I spent yesterday working with a group of amazing middle school-aged girls, showing them what I do in the lab, and then having them do some scientific investigations of their own. I love working with that age group – it’s such a critical time, when culturally, girls are pushed away from anything that involves science or math. It is great to see a group of girls who are excited to try things out and ask questions, and even just do some science. I could write for pages on this topic (and I am sure that I will, in many future posts). I’ve been interested in science for as long as I can remember. I devoured technical books when I was in elementary school. I was constantly asking questions about my surroundings and learning as much as I could. Unlike most scientists and science students I have encountered, I never had a science teacher who was a great role model for me, who made me want to go into science. It’s always been something I wanted to do. Given the duds of science teachers from 5th through 11th grade that I had (and really, my only GOOD science teacher was my senior year of high school, in a subject that I don’t even really like*, for that matter), it’s really surprising that I am in science at all.
Our society is incredibly good at convincing girls, around late elementary school and middle school, that they shouldn’t show that they are smart. That being good at (or even just interested in) math and science is not as “girly” and appropriate as, say, writing poetry**. Being Autistic, I think I missed most of the societal pressures – they just went right over my head, for the most part, and my perseverations kept me focused when I did get hit by them***. However this isn’t the case for most young girls, including many on the spectrum, who want nothing else but to fit in and have people stop bullying them for being different. We Spectrumites are rather good at camouflage – it’s an important survival technique, but it can have extremely detrimental effects. One of the reasons I have done so well in the lab I’m in, is because of the older graduate students who are all incredibly intelligent, engaging, and enthusiastic women in addition to being great scientists. I have had some of the best positive female role models and quasi-big sisters in these women, who have shown me on both a scientific and personal level that being a woman in science is not just “ok”, but wonderful.
For this reason, I have spent, and will continue to spend much of my life (from age 13, in one particular situation, and from age 16 for the rest), mentoring younger girls, and helping them to keep an interest in math and science. Even if that interest doesn’t translate into going into a scientific career, just showing them that it is OK to ask questions and think scientifically, and that really, “Math Doesn’t Suck”, is super important. It reminds girls that they can do whatever they want to do, and that they are smart, capable, and all around worthwhile, intelligent individuals. If they decide to go into science or math down the road, that’s great, but it’s not my main motivation – if they grow up and decide that they want to become a businesswoman or author, or anything else, that’s great too, because at least they had options, and the chance to do what they enjoyed, regardless of what their career choice becomes later on. And so, I will continue to volunteer and devote as much time as I can to mentoring young women in science, and trying to be the best positive role model I can be, to pass along the gift that others who came before have given me.

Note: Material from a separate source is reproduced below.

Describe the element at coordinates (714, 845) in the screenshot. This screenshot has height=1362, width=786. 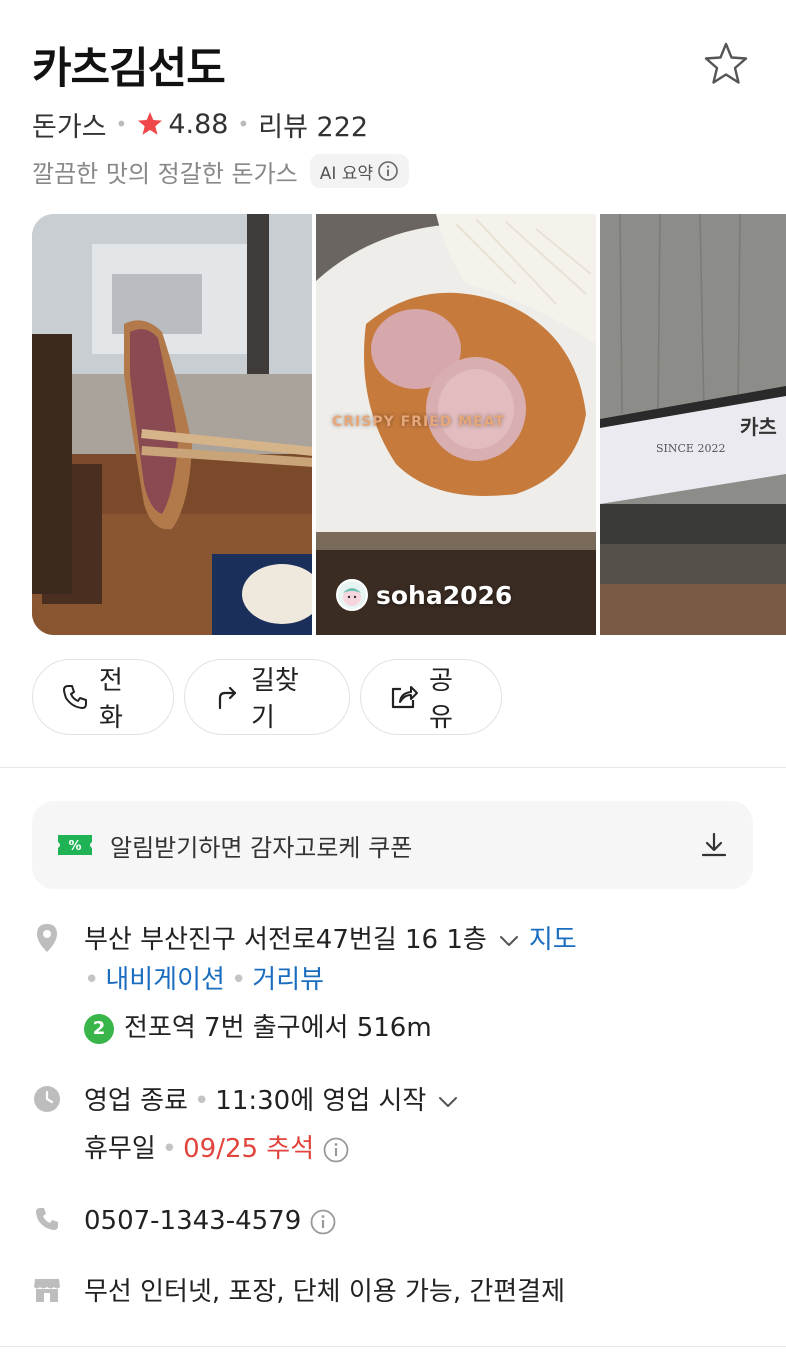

*I really love learning about the subject in question, I just definitely don’t want to go into it for my career. I’m actually pretty good at it too. I just don’t like actually doing it.

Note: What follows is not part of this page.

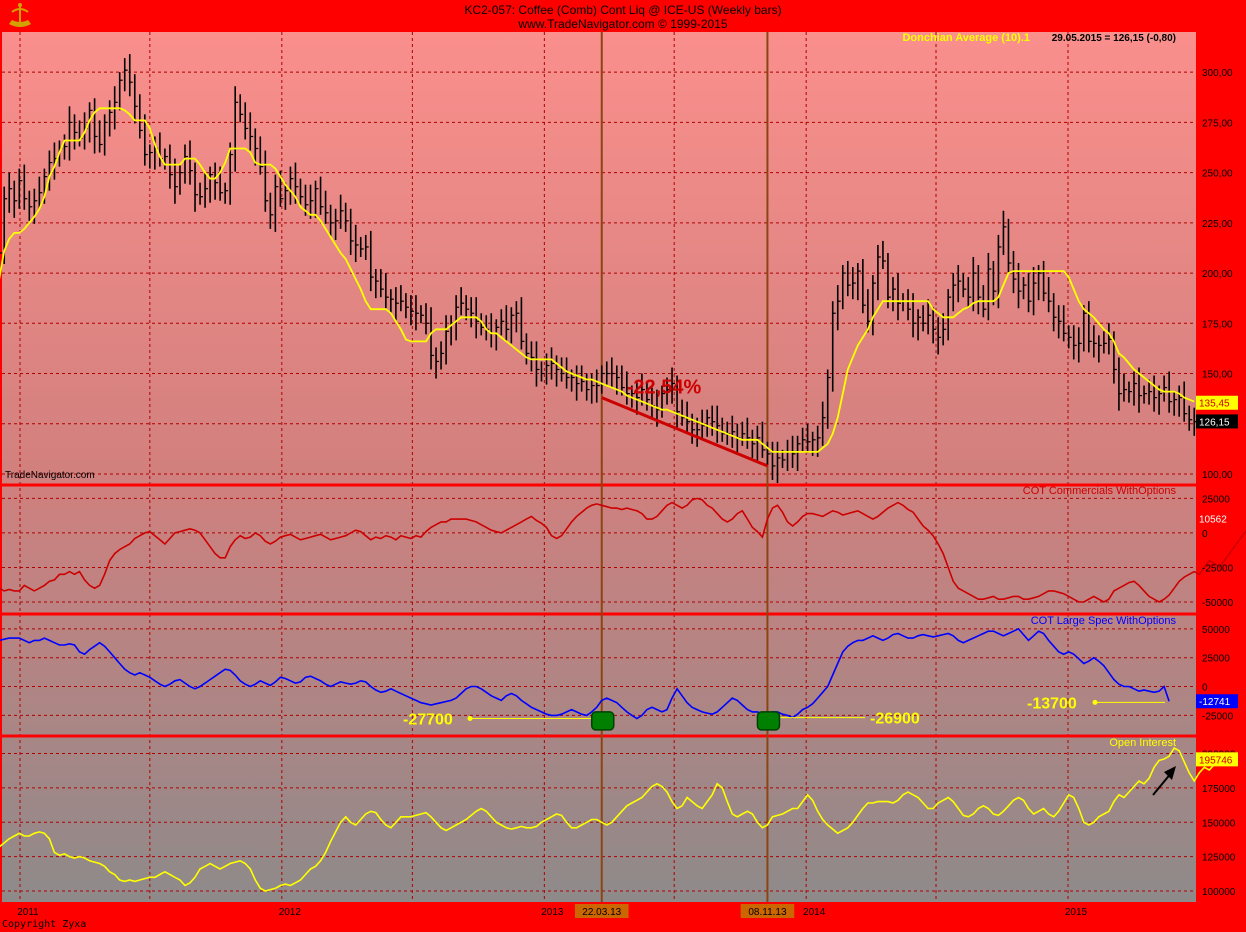 Image resolution: width=1246 pixels, height=932 pixels. I want to click on y-tick-label: 150000, so click(1219, 824).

**I have *NOTHING* against writing poetry. It is something that is rather beyond me most of the time, but I have the utmost respect for those who do write poetry and other creative-writing styles. I don’t think that being good at poetry and science are mutually exclusive – in fact, I think that they probably go very well together in many people. It was simply an example that is a contrast to the more traditionally “male” subjects (and that in and of itself is incredibly problematic… one’s gender should never define what one’s interests are).
***My mother’s goal for me for quite a long time was a “MRS. Degree” – she seems to have quasi-accepted the whole scientist thing for now, but who knows… another subject for another post.